▶ _YOUR GOAL_
List each line of the data that holds the word "Services".
************
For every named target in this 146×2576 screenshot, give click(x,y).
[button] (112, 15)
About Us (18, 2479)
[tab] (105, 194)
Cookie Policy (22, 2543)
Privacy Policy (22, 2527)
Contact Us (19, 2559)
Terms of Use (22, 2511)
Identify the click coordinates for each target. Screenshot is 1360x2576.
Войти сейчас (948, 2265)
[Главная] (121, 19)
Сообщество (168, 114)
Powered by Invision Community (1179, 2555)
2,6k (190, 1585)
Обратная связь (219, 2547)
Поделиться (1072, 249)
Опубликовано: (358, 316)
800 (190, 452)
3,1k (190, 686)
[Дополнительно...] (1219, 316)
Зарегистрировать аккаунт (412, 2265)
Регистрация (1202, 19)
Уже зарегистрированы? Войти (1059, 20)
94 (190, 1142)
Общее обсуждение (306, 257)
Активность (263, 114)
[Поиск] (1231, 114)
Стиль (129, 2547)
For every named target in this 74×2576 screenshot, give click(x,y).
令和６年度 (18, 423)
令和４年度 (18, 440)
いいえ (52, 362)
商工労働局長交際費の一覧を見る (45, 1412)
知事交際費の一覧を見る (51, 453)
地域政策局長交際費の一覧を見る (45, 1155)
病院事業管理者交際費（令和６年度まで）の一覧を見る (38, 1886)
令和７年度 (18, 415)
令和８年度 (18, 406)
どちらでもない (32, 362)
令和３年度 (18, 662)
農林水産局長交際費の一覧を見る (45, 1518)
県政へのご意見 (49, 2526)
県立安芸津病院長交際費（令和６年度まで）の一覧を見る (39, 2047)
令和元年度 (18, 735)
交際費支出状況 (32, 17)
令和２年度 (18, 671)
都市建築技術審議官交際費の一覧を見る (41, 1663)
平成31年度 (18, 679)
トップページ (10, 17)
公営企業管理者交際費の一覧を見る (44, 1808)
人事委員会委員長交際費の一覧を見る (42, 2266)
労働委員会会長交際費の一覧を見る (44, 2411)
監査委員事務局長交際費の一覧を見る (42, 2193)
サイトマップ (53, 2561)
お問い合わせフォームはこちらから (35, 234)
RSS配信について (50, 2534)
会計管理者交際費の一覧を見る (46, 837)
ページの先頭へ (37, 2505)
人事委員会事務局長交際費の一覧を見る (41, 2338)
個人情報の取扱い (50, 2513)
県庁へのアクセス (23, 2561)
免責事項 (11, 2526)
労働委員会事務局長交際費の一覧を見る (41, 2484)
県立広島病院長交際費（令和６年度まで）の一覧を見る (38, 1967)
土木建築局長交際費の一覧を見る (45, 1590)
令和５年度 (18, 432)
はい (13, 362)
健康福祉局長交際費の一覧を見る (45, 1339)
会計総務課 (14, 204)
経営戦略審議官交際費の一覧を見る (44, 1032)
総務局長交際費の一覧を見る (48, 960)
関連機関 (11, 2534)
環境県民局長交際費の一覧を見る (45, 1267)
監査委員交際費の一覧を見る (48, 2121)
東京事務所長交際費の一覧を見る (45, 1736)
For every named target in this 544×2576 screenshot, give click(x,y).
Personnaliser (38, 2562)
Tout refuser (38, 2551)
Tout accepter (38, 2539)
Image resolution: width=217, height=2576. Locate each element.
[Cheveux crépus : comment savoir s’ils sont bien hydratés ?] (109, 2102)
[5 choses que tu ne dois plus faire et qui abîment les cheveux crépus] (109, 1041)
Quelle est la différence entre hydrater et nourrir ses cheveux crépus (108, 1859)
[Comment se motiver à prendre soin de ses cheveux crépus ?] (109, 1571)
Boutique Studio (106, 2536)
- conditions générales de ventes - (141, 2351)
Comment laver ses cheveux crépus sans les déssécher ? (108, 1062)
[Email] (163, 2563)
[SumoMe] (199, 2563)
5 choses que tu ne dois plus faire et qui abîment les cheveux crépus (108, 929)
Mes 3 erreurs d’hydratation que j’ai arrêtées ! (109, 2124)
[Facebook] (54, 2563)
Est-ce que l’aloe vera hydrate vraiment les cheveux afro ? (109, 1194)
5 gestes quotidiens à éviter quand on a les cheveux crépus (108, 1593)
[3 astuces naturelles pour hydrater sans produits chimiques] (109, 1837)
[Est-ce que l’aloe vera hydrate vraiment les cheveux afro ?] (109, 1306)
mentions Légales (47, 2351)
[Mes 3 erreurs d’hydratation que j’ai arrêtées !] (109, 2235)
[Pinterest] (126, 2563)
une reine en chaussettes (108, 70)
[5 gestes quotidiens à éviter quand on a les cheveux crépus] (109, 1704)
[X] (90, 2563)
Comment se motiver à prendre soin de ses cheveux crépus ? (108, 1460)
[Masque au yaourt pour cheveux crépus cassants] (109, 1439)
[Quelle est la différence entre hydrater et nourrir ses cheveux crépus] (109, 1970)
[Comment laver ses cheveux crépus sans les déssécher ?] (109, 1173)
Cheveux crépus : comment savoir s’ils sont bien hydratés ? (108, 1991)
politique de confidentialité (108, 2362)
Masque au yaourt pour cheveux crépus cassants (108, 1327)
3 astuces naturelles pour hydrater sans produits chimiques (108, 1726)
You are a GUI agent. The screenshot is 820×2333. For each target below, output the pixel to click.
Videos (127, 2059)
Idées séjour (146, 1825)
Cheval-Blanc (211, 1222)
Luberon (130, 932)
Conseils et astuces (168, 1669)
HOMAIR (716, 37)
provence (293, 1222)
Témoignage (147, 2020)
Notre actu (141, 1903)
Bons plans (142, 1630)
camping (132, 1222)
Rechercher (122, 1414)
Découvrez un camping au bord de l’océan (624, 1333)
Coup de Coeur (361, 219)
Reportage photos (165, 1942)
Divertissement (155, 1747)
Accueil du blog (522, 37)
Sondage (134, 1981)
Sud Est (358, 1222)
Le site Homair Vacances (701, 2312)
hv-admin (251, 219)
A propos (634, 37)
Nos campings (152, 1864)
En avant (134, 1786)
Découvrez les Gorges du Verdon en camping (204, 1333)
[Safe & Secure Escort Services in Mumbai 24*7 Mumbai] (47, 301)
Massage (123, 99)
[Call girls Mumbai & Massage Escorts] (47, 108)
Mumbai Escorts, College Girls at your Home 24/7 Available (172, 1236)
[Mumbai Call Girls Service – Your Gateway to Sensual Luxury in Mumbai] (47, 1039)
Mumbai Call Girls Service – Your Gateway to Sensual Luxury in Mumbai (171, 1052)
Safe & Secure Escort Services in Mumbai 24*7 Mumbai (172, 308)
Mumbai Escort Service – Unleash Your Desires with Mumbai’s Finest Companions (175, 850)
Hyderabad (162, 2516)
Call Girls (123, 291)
************
▶ _PROBLEM SOLUTION_
[Safe & Secure Escort Services in Mumbai 24*7 Mumbai] (47, 301)
Safe & Secure Escort Services in Mumbai 24*7 Mumbai (172, 308)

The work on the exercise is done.